#### Your task
Search the material for the string "computer" and copy each line where it occurs.

#### Data shown
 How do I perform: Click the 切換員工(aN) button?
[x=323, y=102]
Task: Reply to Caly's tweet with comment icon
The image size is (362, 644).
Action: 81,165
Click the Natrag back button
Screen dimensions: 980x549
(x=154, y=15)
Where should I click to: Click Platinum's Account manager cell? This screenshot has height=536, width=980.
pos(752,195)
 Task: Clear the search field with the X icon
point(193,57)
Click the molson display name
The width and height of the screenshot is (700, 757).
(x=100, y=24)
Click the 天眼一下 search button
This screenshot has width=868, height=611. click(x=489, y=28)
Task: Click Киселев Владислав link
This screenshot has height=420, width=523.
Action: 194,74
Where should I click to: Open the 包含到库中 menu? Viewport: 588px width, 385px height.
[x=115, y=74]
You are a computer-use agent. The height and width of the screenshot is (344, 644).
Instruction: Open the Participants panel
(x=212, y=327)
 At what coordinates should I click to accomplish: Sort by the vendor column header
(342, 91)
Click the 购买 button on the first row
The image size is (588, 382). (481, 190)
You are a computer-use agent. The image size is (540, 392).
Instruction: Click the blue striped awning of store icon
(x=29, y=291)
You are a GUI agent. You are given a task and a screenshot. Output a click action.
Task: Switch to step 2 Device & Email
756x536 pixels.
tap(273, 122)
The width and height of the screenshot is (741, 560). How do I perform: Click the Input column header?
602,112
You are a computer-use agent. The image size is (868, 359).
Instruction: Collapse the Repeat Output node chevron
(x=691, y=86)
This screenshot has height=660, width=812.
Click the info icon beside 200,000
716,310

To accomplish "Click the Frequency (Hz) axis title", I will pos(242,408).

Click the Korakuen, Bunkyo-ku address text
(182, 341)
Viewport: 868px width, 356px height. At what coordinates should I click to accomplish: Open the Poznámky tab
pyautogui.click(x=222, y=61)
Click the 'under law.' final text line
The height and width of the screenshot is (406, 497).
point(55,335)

#### Answer to this problem
You are a computer-use agent. The height and width of the screenshot is (344, 644).
You are a computer-use agent. The image size is (540, 392).
You are a computer-use agent. The image size is (868, 359).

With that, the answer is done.